Put the records below into a Markdown table with the columns Row and Line, numbering each row and skipping blank lines. Leave the pictures out of the answer.

-=-=-=-=-

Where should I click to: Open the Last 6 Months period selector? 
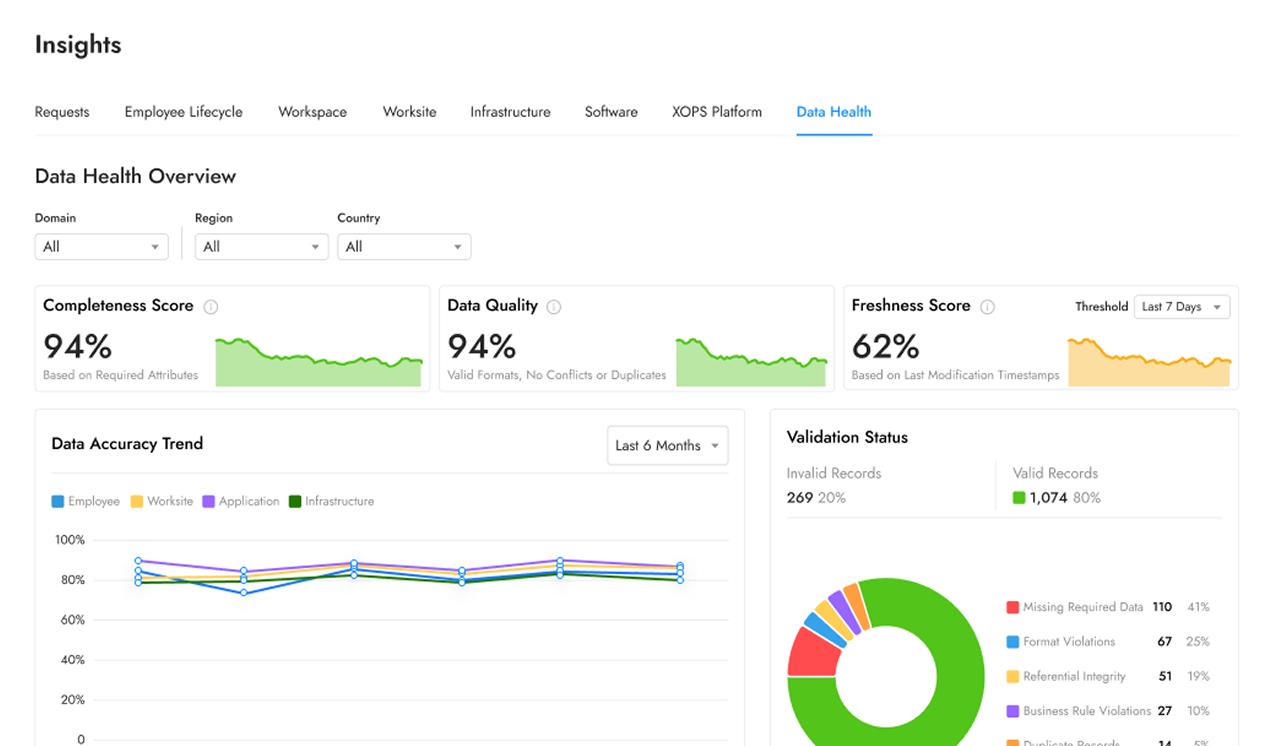pyautogui.click(x=667, y=445)
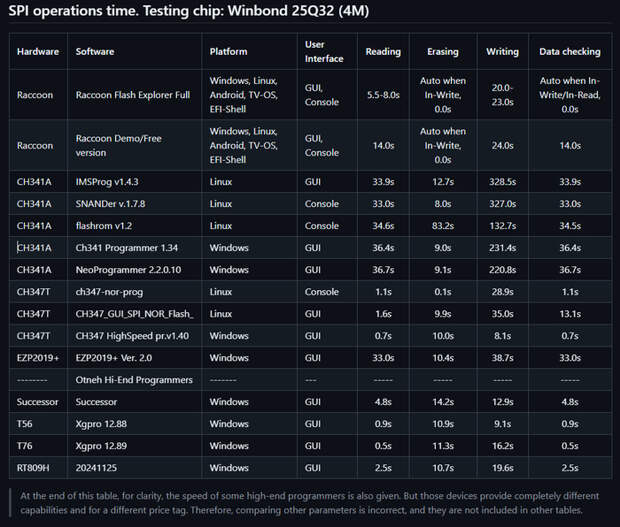Click the Hardware column header
The height and width of the screenshot is (527, 620).
pos(38,51)
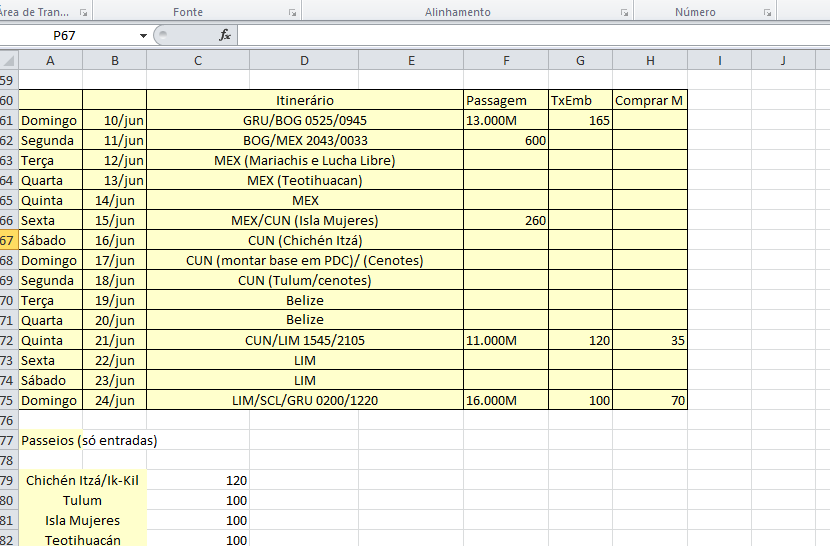Select column F header
The image size is (830, 546).
point(506,61)
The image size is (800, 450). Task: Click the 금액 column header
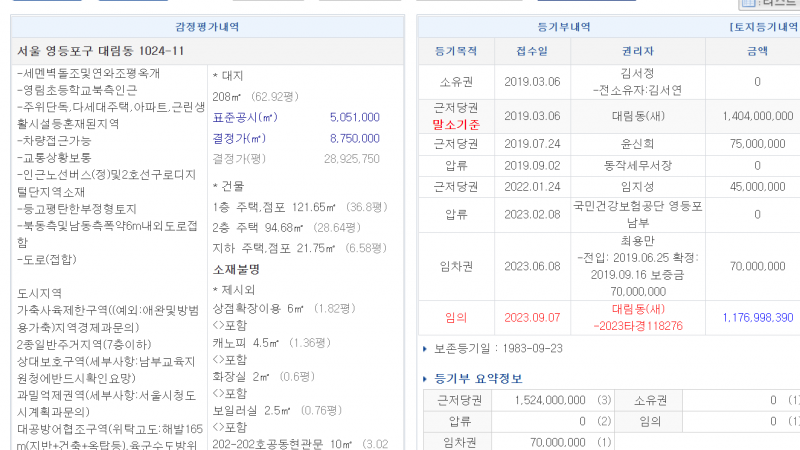[x=757, y=49]
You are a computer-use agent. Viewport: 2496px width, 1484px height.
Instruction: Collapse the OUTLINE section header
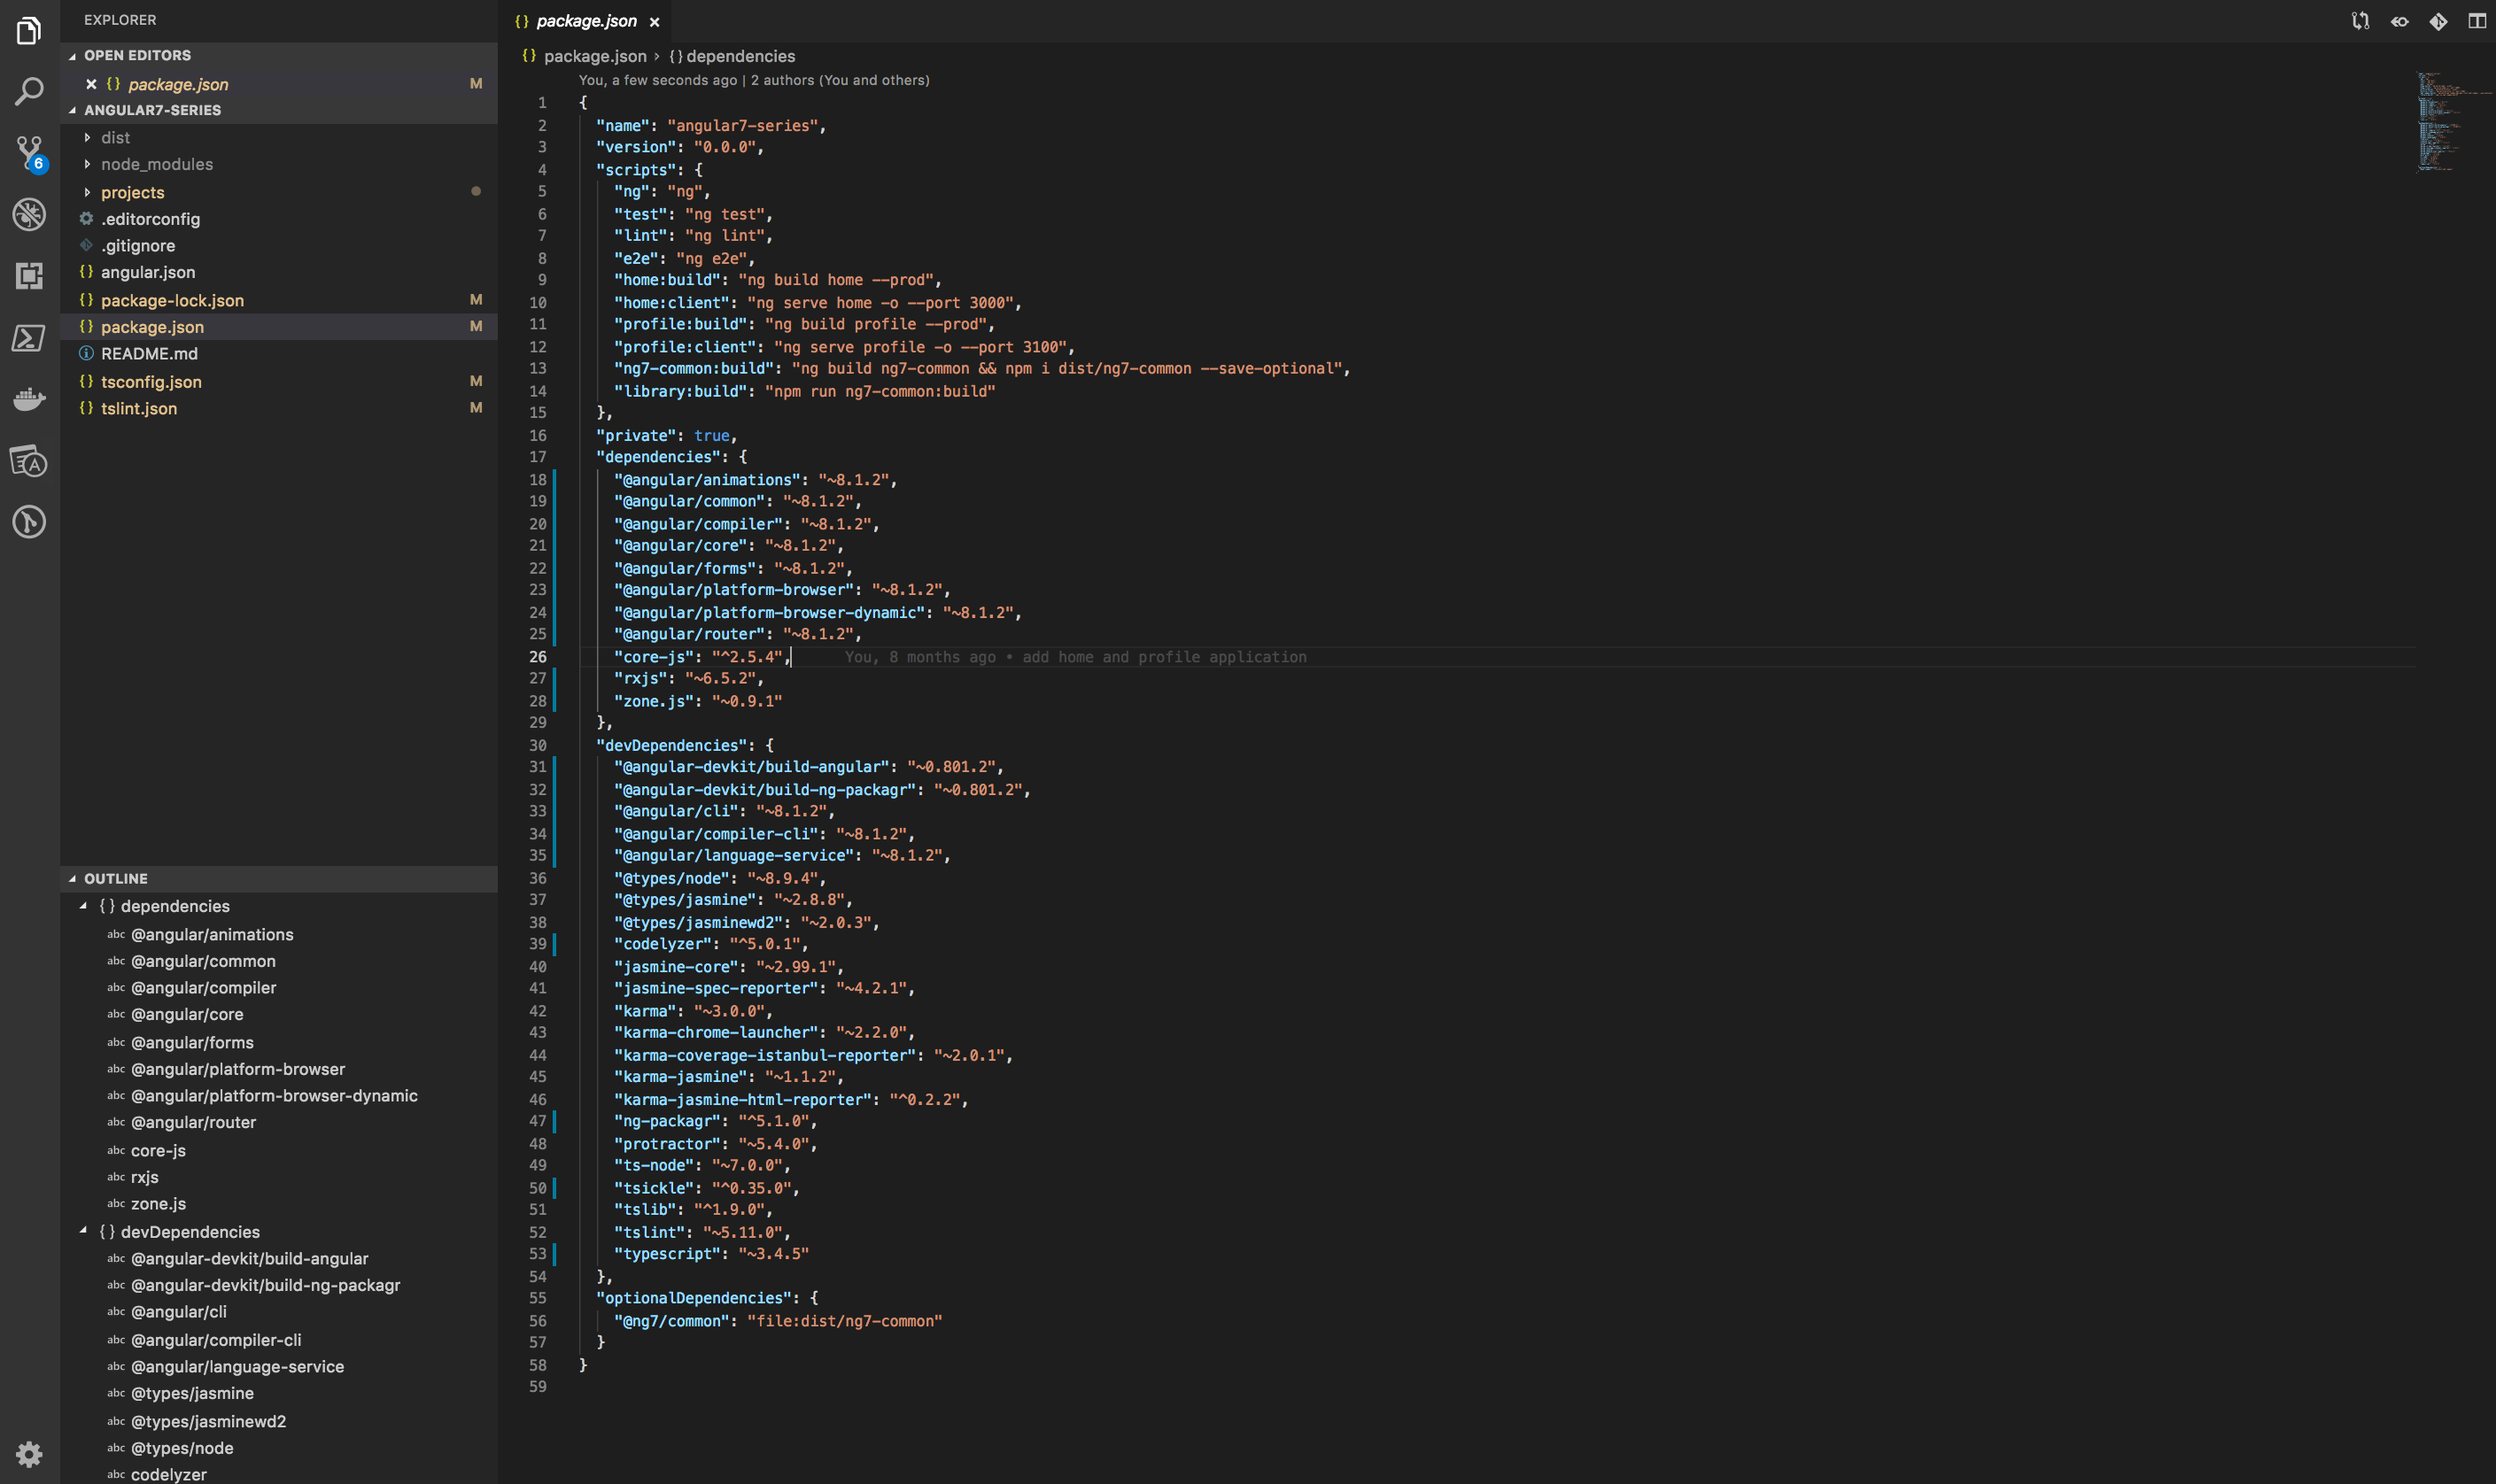pyautogui.click(x=116, y=878)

-=-=-=-=-

_Solution for this exercise_:
| Row | Line |
|---|---|
| 1 | Where should I click to: Open the Last 6 Months period selector?  |
| 2 | pyautogui.click(x=667, y=445) |
| 3 | Click the Hardware column header |
| 4 | The height and width of the screenshot is (527, 620). |
| 5 | pos(38,51) |
| 6 | Select column F header |
| 7 | The image size is (830, 546). |
| 8 | point(506,61) |
| 9 | The image size is (800, 450). Task: Click the 금액 column header |
| 10 | [x=757, y=49] |
| 11 | You are a computer-use agent. Viewport: 2496px width, 1484px height. |
| 12 | Instruction: Collapse the OUTLINE section header |
| 13 | pyautogui.click(x=116, y=878) |